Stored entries
*** Block opens ***
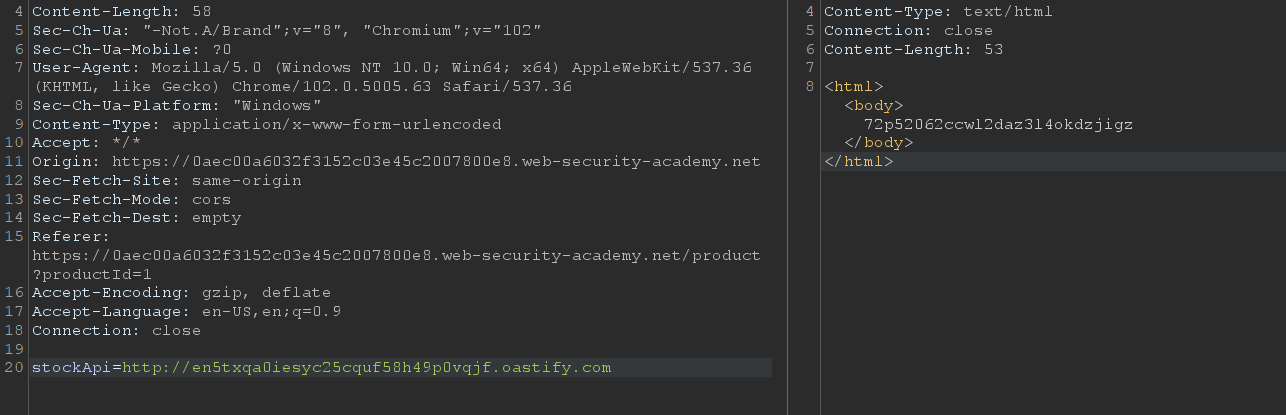The height and width of the screenshot is (415, 1286).
Task: Click the Sec-Fetch-Site same-origin header
Action: (x=166, y=180)
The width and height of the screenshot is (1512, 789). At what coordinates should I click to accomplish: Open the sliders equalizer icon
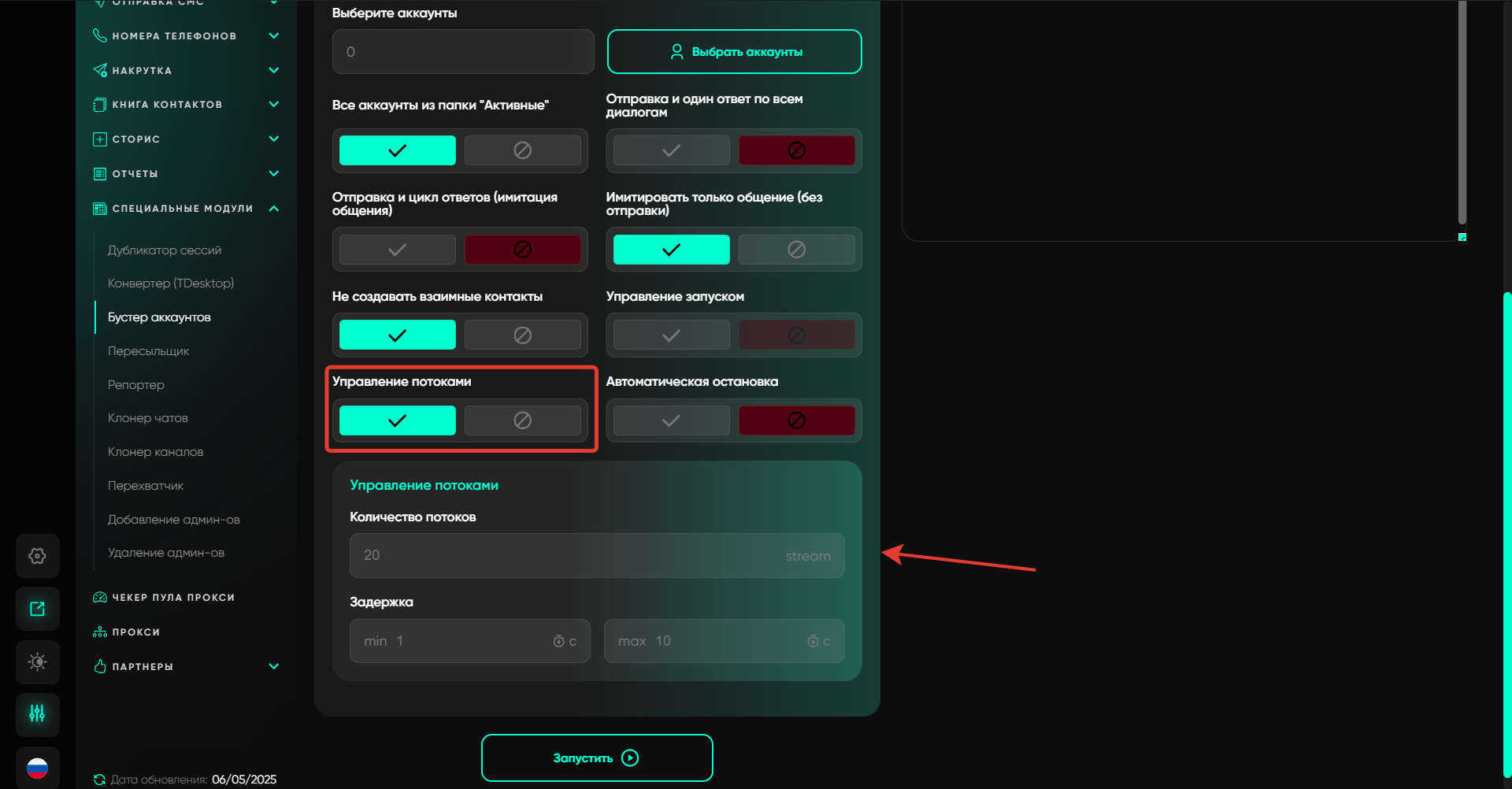pos(37,714)
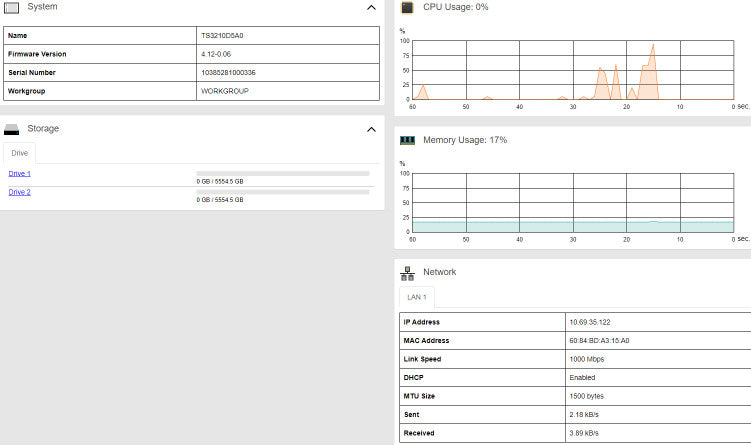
*** Block closes ***
Exercise
Please reproduce the lines above from the one containing "The width and" through the final line, exactly and inclusively, leaving out each picture.

Solution for this problem
The width and height of the screenshot is (1512, 789). At what coordinates should I click to accomplish: Open the sliders equalizer icon
pos(37,714)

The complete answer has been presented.